MOSCOW (Reuters) - Pyotr Verzilov, an anti-Kremlin activist being treated in a Berlin hospital for suspected poisoning, has been given a police guard for his own protection, a close friend who visited him in hospital said on Tuesday.
Verzilov, publisher of a Russian online news portal with close ties to punk protest group Pussy Riot, fell ill suddenly two weeks ago, losing his sight, hearing and the ability to walk.
German doctors have not found any traces of poison in his body though they say there is no other explanation for his condition. Verzilov, in a tweet from hospital on Tuesday, said he had been stricken by “wonderful poisons ... something new and surprising.”
Hunter Heaney, a close friend who visited Verzilov in Berlin’s Charite hospital, said he noticed he was being followed by two unknown people near his home and close to the hospital.
He was worried about his safety and called the German police. The police responded by putting Verzilov, his family members and Heaney under police guard for their protection.
“We are very definitely under police protection all the time,” he told Reuters by phone from Berlin.
A spokesman for Berlin police said they were in contact with Verzilov and his entourage and the situation was constantly being assessed. “We ask for your understanding that we do not comment on possible measures in detail,” the spokesman said.
Nadezhda Tolokonnikova, a Pussy Riot member who was previously in a relationship with Verzilov and has a child from their relationship, visited him in Berlin and returned to Moscow only on Sunday.
She told Reuters in Moscow that his condition had improved and he could be discharged from hospital in a few days. She said, though, that he was still suffering from bouts of delirium and his pupils had dilated.

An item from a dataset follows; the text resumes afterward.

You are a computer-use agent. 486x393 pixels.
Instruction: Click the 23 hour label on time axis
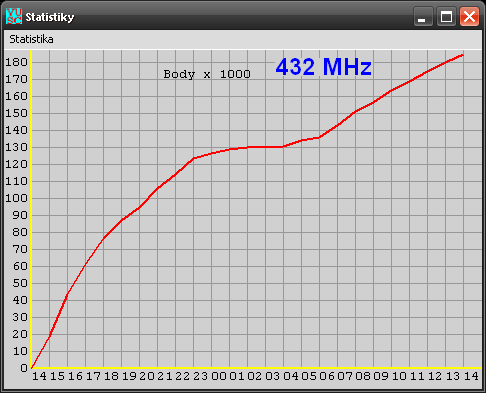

Nika Nikulshina, with whom Verzilov is currently in a relationship, told Reuters: “Forecasts are good although Petya (Verzilov) is not yet stable.”
Earlier, a Berlin doctor said Verzilov was likely poisoned as there was no other explanation so far as to why Verzilov was in such a condition. However, no official evidence of poisoning has been found in his body, according to Tolokonnikova.
Verzilov was one of four Pussy Riot activists who ran onto the pitch during the soccer World Cup final in Moscow in July to protest police brutality. When he fell ill, he was treated in a Russian hospital for four days before being flown to Berlin for further care.
Tolokonnikova said Russian doctors concluded he was not poisoned, and diagnosed him with psyschological problems. She said that, despite that diagnosis, the doctors had pumped his stomach and carried out liver dialysis.
In a Twitter post on Tuesday, Verzilov said “I’ve been relatively conscious now only for the past three days, and before that it was like being in a black hole.”
He added: “I am spending my days in the friendly company of wonderful poisons. But not polonium 210 or Novichok, but something new and surprising.”
Polonium is the radioactive isotope that poisoned former Russian spy Alexander Litvinenko in London in 2006. He later died, and British police alleged he was the victim of a Russian state-sponsored plot, an allegation denied by Moscow.
British officials identified Novichok, a Soviet-developed nerve agent, as the substance which last year poisoned former Russian double agent Sergei Skripal and his daughter. They survived. Russian has denied any involvement.